▶ [Set tasks]:
A. In the passage on Robert Grosseteste, list every kind of patron whose presentations to benefices the Bishop was prepared to reject.
B. Reproduce the part of the passage on Robert Grosseteste that runs from "Robert Grosseteste certainly" to "to Christ's will.".

▶ [Passage given]:
● ● ● ● ●
Robert Grosseteste certainly believed that the Pope possessed the plenitude of power which he had the right to exercise freely; but he accepted the medieval view that this was not arbitrary power given to the Pope to use as he liked, but was an office entrusted to him and "instituted for the service of the whole Body."17 The Pope's power had been given to him for the cure of souls, to build up the Body of Christ and not to destroy it. He was the Vicar of Christ, not Christ Himself, and must exercise his power in accordance with the will of Christ and never in manifest opposition to it. God forbid, as he had said, that the Holy See should be the one cause of an apparent schism by commanding faithful Catholics to do what was contrary to Christ's will.
The issue which provoked Bishop Grosseteste's refusal to comply with what he considered to be an abuse of papal power was that of the papal provision of benefices. He was a man who would allow no compromise on a matter of principle and this was a question which could not have been more directly concerned with the cure of souls. Where he was concerned, there were two considerations which must come before all else when appointing a priest who was to be a true pastor of his people - the pastor must be spiritually worthy of his awe-inspiring office and must live among his flock. This will seem so obvious to a contemporary Catholic that it hardly needs stating, but at that time there were many who did not consider that the cure of souls was the only or even the prime function of a benefice. A system existed in which certain benefices came under the "patronage" of important figures in Church and State who were entitled to appoint their nominees when a vacancy occurred, subject to certain conditions. These patrons often used the livings they controlled to provide a source of income for men who would never even visit their flocks, let alone offer them any form of pastoral care. "It would be wrong to regard this system simply as an abuse; it must have seemed to contemporaries the only way of supporting the necessary bureaucracy in Church and State."18 It must be remembered that almost all the offices in what would now be considered as the state bureaucracy (a term which is not intended to be pejorative) were filled by clerics who had to get an income from somewhere. It is obvious that in both Church and State the Pope and King alike would find it more convenient if the incomes of these bureaucrats could be paid from a source other than their own pockets. But to Robert Grosseteste this was a perversion in the precise meaning of the term, "it reduced the pastoral care to a thing of secondary importance, whereas in his view only the best brains and energy available were good enough for the work of saving souls."19
The Bishop had:
...no hesitation in rejecting presentations to benefices, if those who were presented lacked the qualifications which he considered necessary for the cure of souls, whoever were the patrons, whether laymen, friends of his own, monastic bodies, or even in the last resort, as time went on, the Pope himself.20
A papal provision took the form of a request from the Pope to an ecclesiastic to appoint a papal nominee to a canonry, a prebend, or a benefice. The process began as a trickle, became a stream, and the stream a flood. Executors were appointed to insure that papal mandates were obeyed and this led to a great deal of subsidiary corruption; for example, they would use their authority to obtain benefices for their own friends or in return for a bribe. The papal nominees rarely resided in their benefices, could not speak the language of the country if they did, and spent most of their revenues in Italy. It was Robert Grosseteste's elevated concept of both the pastoral and papal office which led him to oppose such practices. He accepted that, in virtue of his plenitude of power, the Pope had the right to make nominations to benefices and where this right was properly exercised he was prepared to accept it.21 But both papal power and the provision to a benefice had one end - the salvation of souls. The Pope had been given the power to nominate men to pastoral offices only to build up the Body of Christ through the effective cure of souls; and how could the cure of souls be advanced by alien pastors, who never even saw their flocks and were interested only in the gold they could obtain from them? "Where Grosseteste showed his originality and clear-sightedness was in seeing this system of exploitation as one of the root causes of spiritual inefficiency."22 He was a man of genius and vision who thought not simply of the contemporary situation but of the future, and of the corrupting effect such a system must have upon the life of the Church, an insight which time proved to be only too accurate.
● ● ● ● ●
▶ [Dataset section]:
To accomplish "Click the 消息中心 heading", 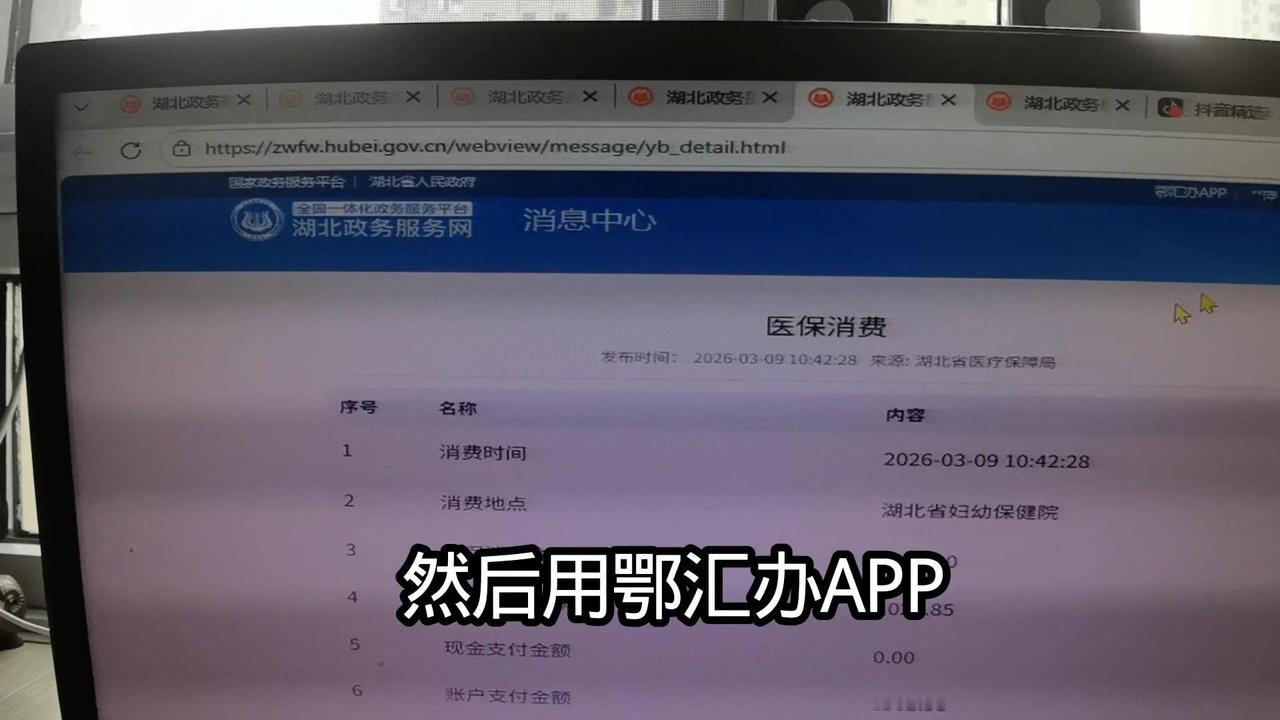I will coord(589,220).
● ● ● ● ●
▶ [Answers to each task]:
A.
laymen
friends of his own
monastic bodies
the Pope himself

B.
Robert Grosseteste certainly believed that the Pope possessed the plenitude of power which he had the right to exercise freely; but he accepted the medieval view that this was not arbitrary power given to the Pope to use as he liked, but was an office entrusted to him and "instituted for the service of the whole Body."17 The Pope's power had been given to him for the cure of souls, to build up the Body of Christ and not to destroy it. He was the Vicar of Christ, not Christ Himself, and must exercise his power in accordance with the will of Christ and never in manifest opposition to it. God forbid, as he had said, that the Holy See should be the one cause of an apparent schism by commanding faithful Catholics to do what was contrary to Christ's will.